— Exercise goal —
In the entries that follow, the lines from the one with "Banana Republic (83, 1132)" through the one with "お知らせ (31, 2281)" are the ones to write out, exactly and with both ends included. Nothing else should appear.

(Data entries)
##########

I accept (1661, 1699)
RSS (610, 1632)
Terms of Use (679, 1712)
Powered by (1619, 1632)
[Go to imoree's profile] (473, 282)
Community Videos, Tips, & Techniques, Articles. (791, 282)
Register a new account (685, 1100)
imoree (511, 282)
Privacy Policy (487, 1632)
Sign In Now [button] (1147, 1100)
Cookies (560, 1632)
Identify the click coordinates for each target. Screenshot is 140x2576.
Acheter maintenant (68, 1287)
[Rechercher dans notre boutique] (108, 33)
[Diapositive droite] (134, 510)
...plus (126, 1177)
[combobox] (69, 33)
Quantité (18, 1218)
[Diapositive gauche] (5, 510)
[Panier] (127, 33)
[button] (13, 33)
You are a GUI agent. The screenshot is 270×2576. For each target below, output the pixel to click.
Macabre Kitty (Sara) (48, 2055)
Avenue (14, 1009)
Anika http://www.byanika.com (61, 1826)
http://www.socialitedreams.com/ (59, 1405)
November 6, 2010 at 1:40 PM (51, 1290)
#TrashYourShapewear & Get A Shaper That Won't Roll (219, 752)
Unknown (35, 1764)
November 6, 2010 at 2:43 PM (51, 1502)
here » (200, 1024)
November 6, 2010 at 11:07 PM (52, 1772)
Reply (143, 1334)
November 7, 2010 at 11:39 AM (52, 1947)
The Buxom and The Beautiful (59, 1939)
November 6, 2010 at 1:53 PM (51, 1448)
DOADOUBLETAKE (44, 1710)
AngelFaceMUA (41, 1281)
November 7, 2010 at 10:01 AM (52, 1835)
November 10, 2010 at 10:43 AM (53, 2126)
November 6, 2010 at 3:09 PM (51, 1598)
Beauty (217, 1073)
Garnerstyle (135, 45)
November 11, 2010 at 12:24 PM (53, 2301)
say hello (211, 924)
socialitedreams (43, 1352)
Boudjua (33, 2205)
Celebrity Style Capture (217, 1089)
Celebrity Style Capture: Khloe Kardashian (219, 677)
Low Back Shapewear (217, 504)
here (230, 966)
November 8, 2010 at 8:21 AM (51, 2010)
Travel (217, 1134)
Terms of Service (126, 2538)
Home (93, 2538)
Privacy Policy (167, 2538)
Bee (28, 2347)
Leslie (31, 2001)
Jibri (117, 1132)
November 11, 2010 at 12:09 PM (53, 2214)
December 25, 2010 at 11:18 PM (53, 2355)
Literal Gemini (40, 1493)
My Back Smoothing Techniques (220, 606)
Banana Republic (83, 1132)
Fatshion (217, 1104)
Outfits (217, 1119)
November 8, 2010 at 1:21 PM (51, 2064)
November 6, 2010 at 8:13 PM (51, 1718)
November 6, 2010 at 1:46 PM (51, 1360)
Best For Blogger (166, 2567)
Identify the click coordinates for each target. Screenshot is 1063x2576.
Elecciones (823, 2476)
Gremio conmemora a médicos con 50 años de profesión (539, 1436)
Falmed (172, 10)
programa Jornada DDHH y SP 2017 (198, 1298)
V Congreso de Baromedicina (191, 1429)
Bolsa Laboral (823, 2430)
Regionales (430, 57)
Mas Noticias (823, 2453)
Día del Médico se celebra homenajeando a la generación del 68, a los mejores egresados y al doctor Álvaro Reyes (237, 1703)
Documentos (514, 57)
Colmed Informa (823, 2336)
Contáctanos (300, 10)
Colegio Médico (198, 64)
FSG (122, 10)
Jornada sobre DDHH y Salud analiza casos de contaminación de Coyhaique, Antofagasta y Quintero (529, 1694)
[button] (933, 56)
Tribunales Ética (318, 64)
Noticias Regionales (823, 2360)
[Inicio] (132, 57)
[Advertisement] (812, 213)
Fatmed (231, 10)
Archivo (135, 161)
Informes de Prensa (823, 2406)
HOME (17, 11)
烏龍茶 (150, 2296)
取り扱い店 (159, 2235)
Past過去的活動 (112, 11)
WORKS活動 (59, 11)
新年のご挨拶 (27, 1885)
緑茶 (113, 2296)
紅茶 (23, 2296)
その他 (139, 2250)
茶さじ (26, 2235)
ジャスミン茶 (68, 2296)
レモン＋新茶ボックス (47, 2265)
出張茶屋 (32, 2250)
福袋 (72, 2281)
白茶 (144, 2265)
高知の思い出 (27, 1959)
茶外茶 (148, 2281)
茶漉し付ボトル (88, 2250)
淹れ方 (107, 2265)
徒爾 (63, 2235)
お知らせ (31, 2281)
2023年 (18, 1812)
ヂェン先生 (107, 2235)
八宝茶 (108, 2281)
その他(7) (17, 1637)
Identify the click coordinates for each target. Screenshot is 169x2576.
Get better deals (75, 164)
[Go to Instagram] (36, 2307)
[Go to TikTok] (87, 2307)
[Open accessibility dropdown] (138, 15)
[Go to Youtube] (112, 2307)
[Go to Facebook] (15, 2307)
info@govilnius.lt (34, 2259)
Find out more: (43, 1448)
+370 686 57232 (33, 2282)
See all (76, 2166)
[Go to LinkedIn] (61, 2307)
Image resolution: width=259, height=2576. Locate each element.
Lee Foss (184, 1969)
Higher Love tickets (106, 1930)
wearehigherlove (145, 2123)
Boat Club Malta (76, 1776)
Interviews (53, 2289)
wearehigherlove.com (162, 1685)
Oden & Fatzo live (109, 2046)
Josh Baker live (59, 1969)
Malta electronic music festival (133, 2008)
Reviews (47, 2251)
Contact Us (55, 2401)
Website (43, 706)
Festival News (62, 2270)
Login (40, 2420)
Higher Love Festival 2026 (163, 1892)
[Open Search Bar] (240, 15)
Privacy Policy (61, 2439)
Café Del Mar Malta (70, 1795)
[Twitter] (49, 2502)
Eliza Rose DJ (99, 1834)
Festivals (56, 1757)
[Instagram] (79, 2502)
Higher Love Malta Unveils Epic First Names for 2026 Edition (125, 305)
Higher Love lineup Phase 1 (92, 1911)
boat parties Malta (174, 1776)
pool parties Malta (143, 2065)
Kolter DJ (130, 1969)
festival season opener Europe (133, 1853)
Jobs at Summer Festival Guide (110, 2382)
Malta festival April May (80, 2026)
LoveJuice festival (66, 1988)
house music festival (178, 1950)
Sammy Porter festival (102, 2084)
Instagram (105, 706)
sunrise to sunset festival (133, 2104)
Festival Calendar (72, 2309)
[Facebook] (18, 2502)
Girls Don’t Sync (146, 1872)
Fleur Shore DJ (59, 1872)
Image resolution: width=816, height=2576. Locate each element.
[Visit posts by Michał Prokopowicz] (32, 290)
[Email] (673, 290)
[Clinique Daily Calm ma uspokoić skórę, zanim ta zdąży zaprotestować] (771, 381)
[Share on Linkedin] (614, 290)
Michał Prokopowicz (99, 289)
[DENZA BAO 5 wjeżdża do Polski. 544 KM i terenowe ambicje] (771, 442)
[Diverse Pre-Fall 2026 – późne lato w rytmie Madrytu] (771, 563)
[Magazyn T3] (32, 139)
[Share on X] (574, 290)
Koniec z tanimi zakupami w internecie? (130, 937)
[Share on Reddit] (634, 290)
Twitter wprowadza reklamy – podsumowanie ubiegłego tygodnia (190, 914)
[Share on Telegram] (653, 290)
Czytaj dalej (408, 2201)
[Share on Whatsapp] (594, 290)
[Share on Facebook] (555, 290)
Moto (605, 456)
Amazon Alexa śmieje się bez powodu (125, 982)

##########

— Response area —
Banana Republic (83, 1132)
Fatshion (217, 1104)
Outfits (217, 1119)
November 8, 2010 at 1:21 PM (51, 2064)
November 6, 2010 at 8:13 PM (51, 1718)
November 6, 2010 at 1:46 PM (51, 1360)
Best For Blogger (166, 2567)
Identify the click coordinates for each target. Screenshot is 1063x2576.
Elecciones (823, 2476)
Gremio conmemora a médicos con 50 años de profesión (539, 1436)
Falmed (172, 10)
programa Jornada DDHH y SP 2017 (198, 1298)
V Congreso de Baromedicina (191, 1429)
Bolsa Laboral (823, 2430)
Regionales (430, 57)
Mas Noticias (823, 2453)
Día del Médico se celebra homenajeando a la generación del 68, a los mejores egresados y al doctor Álvaro Reyes (237, 1703)
Documentos (514, 57)
Colmed Informa (823, 2336)
Contáctanos (300, 10)
Colegio Médico (198, 64)
FSG (122, 10)
Jornada sobre DDHH y Salud analiza casos de contaminación de Coyhaique, Antofagasta y Quintero (529, 1694)
[button] (933, 56)
Tribunales Ética (318, 64)
Noticias Regionales (823, 2360)
[Inicio] (132, 57)
[Advertisement] (812, 213)
Fatmed (231, 10)
Archivo (135, 161)
Informes de Prensa (823, 2406)
HOME (17, 11)
烏龍茶 (150, 2296)
取り扱い店 (159, 2235)
Past過去的活動 (112, 11)
WORKS活動 (59, 11)
新年のご挨拶 (27, 1885)
緑茶 (113, 2296)
紅茶 (23, 2296)
その他 (139, 2250)
茶さじ (26, 2235)
ジャスミン茶 (68, 2296)
レモン＋新茶ボックス (47, 2265)
出張茶屋 (32, 2250)
福袋 (72, 2281)
白茶 (144, 2265)
高知の思い出 (27, 1959)
茶外茶 (148, 2281)
茶漉し付ボトル (88, 2250)
淹れ方 (107, 2265)
徒爾 (63, 2235)
お知らせ (31, 2281)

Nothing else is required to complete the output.